To complete the exercise, write out all the data exactly.
====
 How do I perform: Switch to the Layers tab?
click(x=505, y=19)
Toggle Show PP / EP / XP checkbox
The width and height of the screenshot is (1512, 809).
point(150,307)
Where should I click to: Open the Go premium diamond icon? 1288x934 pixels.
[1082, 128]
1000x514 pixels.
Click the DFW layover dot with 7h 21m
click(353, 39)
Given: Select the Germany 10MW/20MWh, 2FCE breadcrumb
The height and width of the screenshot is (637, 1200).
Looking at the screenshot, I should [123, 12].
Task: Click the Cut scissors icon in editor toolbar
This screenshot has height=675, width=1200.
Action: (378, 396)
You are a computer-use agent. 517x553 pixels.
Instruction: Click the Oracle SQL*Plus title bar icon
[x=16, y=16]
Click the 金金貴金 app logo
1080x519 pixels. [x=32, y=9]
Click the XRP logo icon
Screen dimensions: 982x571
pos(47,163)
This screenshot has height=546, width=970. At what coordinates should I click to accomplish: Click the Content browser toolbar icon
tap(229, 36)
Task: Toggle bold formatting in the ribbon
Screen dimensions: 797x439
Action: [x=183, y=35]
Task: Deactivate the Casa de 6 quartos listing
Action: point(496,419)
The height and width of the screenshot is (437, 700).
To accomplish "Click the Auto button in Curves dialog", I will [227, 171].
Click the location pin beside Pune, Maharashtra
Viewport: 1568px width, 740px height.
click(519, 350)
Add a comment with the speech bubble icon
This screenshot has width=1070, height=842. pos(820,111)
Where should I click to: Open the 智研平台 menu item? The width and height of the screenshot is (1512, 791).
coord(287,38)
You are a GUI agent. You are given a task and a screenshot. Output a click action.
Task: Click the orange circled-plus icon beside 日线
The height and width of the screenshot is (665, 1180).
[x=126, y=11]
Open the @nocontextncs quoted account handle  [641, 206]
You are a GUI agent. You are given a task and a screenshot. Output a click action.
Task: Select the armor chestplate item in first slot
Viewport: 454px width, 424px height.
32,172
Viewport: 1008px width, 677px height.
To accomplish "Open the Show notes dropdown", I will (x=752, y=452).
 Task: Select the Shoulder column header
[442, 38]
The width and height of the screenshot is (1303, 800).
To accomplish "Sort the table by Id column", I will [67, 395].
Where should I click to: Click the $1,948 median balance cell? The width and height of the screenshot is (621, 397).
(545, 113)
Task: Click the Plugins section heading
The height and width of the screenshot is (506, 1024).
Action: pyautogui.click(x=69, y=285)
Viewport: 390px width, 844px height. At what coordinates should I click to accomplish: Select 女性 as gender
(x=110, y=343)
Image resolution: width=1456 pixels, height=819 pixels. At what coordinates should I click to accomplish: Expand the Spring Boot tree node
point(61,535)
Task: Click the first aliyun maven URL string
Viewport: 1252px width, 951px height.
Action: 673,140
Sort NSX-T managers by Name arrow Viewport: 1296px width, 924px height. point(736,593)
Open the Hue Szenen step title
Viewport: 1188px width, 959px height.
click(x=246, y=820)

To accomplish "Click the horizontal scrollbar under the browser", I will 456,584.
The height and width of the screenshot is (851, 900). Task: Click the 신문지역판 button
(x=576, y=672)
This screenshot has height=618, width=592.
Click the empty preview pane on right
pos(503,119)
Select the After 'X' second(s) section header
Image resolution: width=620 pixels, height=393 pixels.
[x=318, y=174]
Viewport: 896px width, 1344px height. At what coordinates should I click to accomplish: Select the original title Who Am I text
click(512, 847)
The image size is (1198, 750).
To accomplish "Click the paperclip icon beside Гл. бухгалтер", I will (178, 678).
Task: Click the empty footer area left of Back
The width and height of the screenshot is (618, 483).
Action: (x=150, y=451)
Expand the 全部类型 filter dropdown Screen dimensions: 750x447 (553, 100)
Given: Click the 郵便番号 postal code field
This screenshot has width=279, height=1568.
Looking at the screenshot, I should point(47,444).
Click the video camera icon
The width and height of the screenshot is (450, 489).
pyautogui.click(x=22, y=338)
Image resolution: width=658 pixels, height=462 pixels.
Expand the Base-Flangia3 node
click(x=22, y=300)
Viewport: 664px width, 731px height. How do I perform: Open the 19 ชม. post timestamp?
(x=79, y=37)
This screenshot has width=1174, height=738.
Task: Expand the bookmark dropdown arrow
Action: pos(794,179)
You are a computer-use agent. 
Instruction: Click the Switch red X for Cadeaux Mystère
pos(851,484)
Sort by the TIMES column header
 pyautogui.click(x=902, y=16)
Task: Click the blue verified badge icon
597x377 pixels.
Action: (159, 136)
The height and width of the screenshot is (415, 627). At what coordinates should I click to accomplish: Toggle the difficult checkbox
====
**Output below**
 How do I perform: Switch to the Layers tab?
click(x=505, y=19)
Toggle Show PP / EP / XP checkbox
The width and height of the screenshot is (1512, 809).
point(150,307)
Where should I click to: Open the Go premium diamond icon? 1288x934 pixels.
[1082, 128]
1000x514 pixels.
Click the DFW layover dot with 7h 21m
click(353, 39)
Given: Select the Germany 10MW/20MWh, 2FCE breadcrumb
The height and width of the screenshot is (637, 1200).
Looking at the screenshot, I should [123, 12].
Task: Click the Cut scissors icon in editor toolbar
This screenshot has height=675, width=1200.
Action: (378, 396)
You are a computer-use agent. 517x553 pixels.
Instruction: Click the Oracle SQL*Plus title bar icon
[x=16, y=16]
Click the 金金貴金 app logo
1080x519 pixels. [x=32, y=9]
Click the XRP logo icon
Screen dimensions: 982x571
pos(47,163)
This screenshot has height=546, width=970. At what coordinates should I click to accomplish: Click the Content browser toolbar icon
tap(229, 36)
Task: Toggle bold formatting in the ribbon
Screen dimensions: 797x439
Action: [x=183, y=35]
Task: Deactivate the Casa de 6 quartos listing
Action: point(496,419)
The height and width of the screenshot is (437, 700).
To accomplish "Click the Auto button in Curves dialog", I will [227, 171].
Click the location pin beside Pune, Maharashtra
Viewport: 1568px width, 740px height.
click(519, 350)
Add a comment with the speech bubble icon
This screenshot has width=1070, height=842. pos(820,111)
Where should I click to: Open the 智研平台 menu item? The width and height of the screenshot is (1512, 791).
coord(287,38)
You are a GUI agent. You are given a task and a screenshot. Output a click action.
Task: Click the orange circled-plus icon beside 日线
The height and width of the screenshot is (665, 1180).
[x=126, y=11]
Open the @nocontextncs quoted account handle  [641, 206]
You are a GUI agent. You are given a task and a screenshot. Output a click action.
Task: Select the armor chestplate item in first slot
Viewport: 454px width, 424px height.
32,172
Viewport: 1008px width, 677px height.
To accomplish "Open the Show notes dropdown", I will (x=752, y=452).
 Task: Select the Shoulder column header
[442, 38]
The width and height of the screenshot is (1303, 800).
To accomplish "Sort the table by Id column", I will [67, 395].
Where should I click to: Click the $1,948 median balance cell? The width and height of the screenshot is (621, 397).
(545, 113)
Task: Click the Plugins section heading
The height and width of the screenshot is (506, 1024).
Action: pyautogui.click(x=69, y=285)
Viewport: 390px width, 844px height. At what coordinates should I click to accomplish: Select 女性 as gender
(x=110, y=343)
Image resolution: width=1456 pixels, height=819 pixels. At what coordinates should I click to accomplish: Expand the Spring Boot tree node
point(61,535)
Task: Click the first aliyun maven URL string
Viewport: 1252px width, 951px height.
Action: 673,140
Sort NSX-T managers by Name arrow Viewport: 1296px width, 924px height. point(736,593)
Open the Hue Szenen step title
Viewport: 1188px width, 959px height.
click(x=246, y=820)

To accomplish "Click the horizontal scrollbar under the browser", I will 456,584.
The height and width of the screenshot is (851, 900). Task: Click the 신문지역판 button
(x=576, y=672)
This screenshot has height=618, width=592.
Click the empty preview pane on right
pos(503,119)
Select the After 'X' second(s) section header
Image resolution: width=620 pixels, height=393 pixels.
[x=318, y=174]
Viewport: 896px width, 1344px height. At what coordinates should I click to accomplish: Select the original title Who Am I text
click(512, 847)
The image size is (1198, 750).
To accomplish "Click the paperclip icon beside Гл. бухгалтер", I will (178, 678).
Task: Click the empty footer area left of Back
The width and height of the screenshot is (618, 483).
Action: (x=150, y=451)
Expand the 全部类型 filter dropdown Screen dimensions: 750x447 (553, 100)
Given: Click the 郵便番号 postal code field
This screenshot has width=279, height=1568.
Looking at the screenshot, I should point(47,444).
Click the video camera icon
The width and height of the screenshot is (450, 489).
pyautogui.click(x=22, y=338)
Image resolution: width=658 pixels, height=462 pixels.
Expand the Base-Flangia3 node
click(x=22, y=300)
Viewport: 664px width, 731px height. How do I perform: Open the 19 ชม. post timestamp?
(x=79, y=37)
This screenshot has width=1174, height=738.
Task: Expand the bookmark dropdown arrow
Action: pos(794,179)
You are a computer-use agent. 
Instruction: Click the Switch red X for Cadeaux Mystère
pos(851,484)
Sort by the TIMES column header
 pyautogui.click(x=902, y=16)
Task: Click the blue verified badge icon
597x377 pixels.
Action: (159, 136)
The height and width of the screenshot is (415, 627). At what coordinates should I click to accomplish: Toggle the difficult checkbox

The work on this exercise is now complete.